語用論(ごようろん、pragmatics)は、言語学の一分野で、言語表現が実際のコミュニケーション場面でどのように使われ、どのように意味を伝えるかを研究します。文の字義通りの意味(意味論が扱う領域)ではなく、文脈・話し手の意図・社会的関係・状況によって変わる「発話の意味」に焦点を当てます。
語用論の主要な研究テーマには次のものがあります。
- 発話行為論:言語は情報伝達だけでなく行為でもあるという考え方。「約束する」「命名する」「謝罪する」など発話そのものが行為となるケースをジョン・オースティンとジョン・サールが体系化しました。
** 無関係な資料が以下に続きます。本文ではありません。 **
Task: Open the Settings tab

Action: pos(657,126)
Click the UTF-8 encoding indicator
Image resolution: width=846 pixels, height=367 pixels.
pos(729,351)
- 会話の含意:ポール・グライスが提唱した「協調の原理」と「会話の格率」。「塩を取ってもらえますか?」は疑問文でありながら依頼として機能するような間接的な意味のやり取りを説明します。
- 関連性理論:ダン・スペルベルとデイドリ・ウィルソンが提唱した、発話理解はコストと効果のバランスで最も関連性の高い解釈が選ばれるという理論。
語用論は翻訳・外国語教育・会話分析・人工知能の自然言語処理など幅広い応用分野を持ちます。同じ言葉でも文脈によって全く異なる意味になることの仕組みを解明するのが語用論の核心です。
使い方・例文
「もう少し小さな声で話せますか?」という表現が、能力への問いではなく静かにしてほしいという依頼として機能するのは語用論的な間接発話行為の典型例で、AIの自然言語処理設計でも重要なテーマです。